Dataset records>
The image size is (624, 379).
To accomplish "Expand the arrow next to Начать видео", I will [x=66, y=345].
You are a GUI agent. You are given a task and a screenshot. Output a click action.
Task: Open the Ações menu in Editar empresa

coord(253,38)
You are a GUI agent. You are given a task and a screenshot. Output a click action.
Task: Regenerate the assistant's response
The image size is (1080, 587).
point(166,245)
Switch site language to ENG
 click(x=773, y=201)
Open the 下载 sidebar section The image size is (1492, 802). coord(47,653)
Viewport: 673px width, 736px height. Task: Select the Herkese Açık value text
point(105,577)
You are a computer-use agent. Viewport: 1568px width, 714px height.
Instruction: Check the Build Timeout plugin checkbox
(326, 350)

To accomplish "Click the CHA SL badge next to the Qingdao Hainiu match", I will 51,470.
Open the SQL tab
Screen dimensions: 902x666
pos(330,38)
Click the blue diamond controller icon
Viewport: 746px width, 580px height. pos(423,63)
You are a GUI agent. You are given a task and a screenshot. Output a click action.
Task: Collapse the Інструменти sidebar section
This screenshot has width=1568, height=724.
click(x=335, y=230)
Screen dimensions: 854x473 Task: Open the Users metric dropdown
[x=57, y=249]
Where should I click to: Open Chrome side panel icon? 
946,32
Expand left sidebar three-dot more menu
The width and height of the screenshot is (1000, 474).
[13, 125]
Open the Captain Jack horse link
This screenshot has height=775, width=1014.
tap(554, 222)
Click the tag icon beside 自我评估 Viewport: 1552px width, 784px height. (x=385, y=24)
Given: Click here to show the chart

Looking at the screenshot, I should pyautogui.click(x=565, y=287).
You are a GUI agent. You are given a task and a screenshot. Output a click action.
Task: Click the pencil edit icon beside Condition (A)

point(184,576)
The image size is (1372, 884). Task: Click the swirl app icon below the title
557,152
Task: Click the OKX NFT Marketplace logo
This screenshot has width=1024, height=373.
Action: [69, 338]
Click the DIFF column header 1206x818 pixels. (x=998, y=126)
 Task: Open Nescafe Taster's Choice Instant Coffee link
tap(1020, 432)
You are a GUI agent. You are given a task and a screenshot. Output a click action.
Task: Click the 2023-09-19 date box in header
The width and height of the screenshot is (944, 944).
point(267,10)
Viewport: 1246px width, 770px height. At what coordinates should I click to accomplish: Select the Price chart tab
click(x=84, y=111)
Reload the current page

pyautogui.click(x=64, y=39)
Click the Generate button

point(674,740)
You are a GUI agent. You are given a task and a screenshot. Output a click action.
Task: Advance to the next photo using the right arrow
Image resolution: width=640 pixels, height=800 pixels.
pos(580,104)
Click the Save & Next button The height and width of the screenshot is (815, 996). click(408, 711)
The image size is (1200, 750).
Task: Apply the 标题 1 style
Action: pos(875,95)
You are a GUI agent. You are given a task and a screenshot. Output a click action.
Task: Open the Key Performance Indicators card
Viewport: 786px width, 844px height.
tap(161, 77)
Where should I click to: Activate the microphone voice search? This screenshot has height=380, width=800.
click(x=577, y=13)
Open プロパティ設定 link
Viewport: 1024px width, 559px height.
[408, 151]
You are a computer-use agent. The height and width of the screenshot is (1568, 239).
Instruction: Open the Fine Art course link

Action item>
What is needed is a count of the lines in the data that contain the word "computer"; please give it and no other words.

Your solution>
2